Сигоньяк решил последовать мудрому совету Ирода; кстати, с тех пор как Изабелла из актрисы стала знатной дамой, ничто больше не привязывало его к труппе. Ему следовало на некоторое время исчезнуть, постараться, чтобы о нем забыли, пока не изгладится недоброе воспоминание о гибели Валломбреза, в которой почти не приходилось сомневаться. Итак, не без грусти распрощавшись с актерами, которые показали себя по отношению к нему добрыми товарищами, Сигоньяк покинул Париж верхом на крепкой лошадке, увозя порядочное количество пистолей – свою долю от театральных сборов. Он не спеша, короткими перегонами, направлялся в свой обветшалый замок, – известно, что после грозы птенец всегда возвращается в родное гнездо, будь оно хоть из хворостинок или прелой соломы. Это было единственное пристанище, где он мог укрыться, и в своем отчаянии он с горькой радостью думал о возвращении в убогое жилище предков, откуда ему, пожалуй, и не следовало уезжать. В самом деле, благополучия у него не прибавилось, а последнее приключение могло ему только повредить. «Ну что ж, – мысленно твердил он себе дорогой, – мне было суждено умереть от голода и тоски меж этих растрескавшихся стен, под крышей, сквозь которую дождь льет, как сквозь решето. Никому не дано уйти от уготованной ему участи, и я покорюсь своей – я буду последним из Сигоньяков».

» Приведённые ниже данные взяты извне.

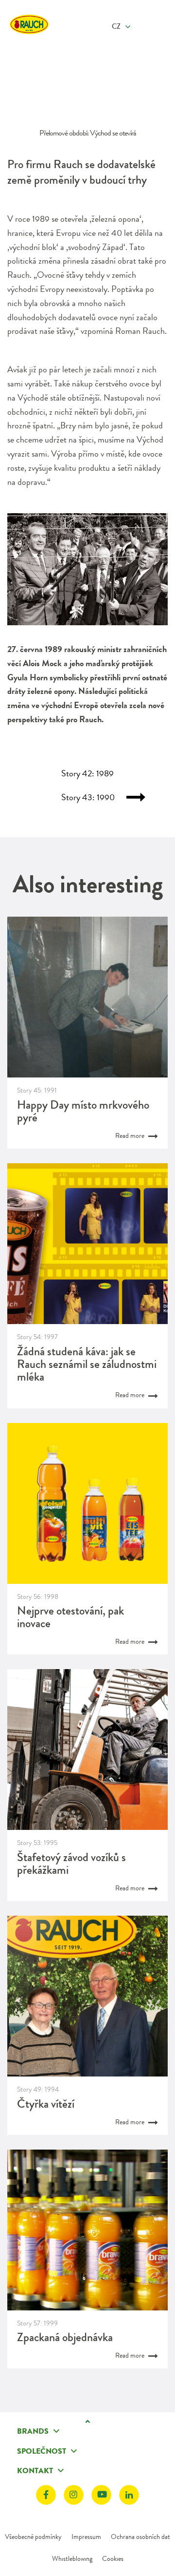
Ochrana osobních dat (140, 2536)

Не стоит описывать во всех подробностях его путешествие, которое длилось около трех недель и не было скрашено ни единой занимательной встречей. Вполне достаточно сказать, что однажды вечером Сигоньяк увидел вдалеке башенки своего замка, озаренные закатом и ярким пятном выступавшие на фиолетовом фоне горизонта. В силу светового эффекта они представлялись ближе, чем были на самом деле, и солнце ослепительно сверкало в стеклах одного из немногих целых окон фасада. Казалось, это горит гигантский рубин.

Барона до крайности растрогало знакомое зрелище; конечно, он немало настрадался в своем обветшалом жилище, и все же при виде его испытывал то же волнение, какое вызывает встреча с другом, чьи недостатки забылись в разлуке. Здесь протекла его жизнь, в нужде, в безвестности, в одиночестве, но не без затаенных радостей, ибо юность не может быть вполне несчастлива и даже самая безотрадная утешается грезами и надеждами. Привычная скорбь приобретает в конце концов своеобразное очарование, и бывают такие горести, о которых сожалеешь больше, чем о радостях.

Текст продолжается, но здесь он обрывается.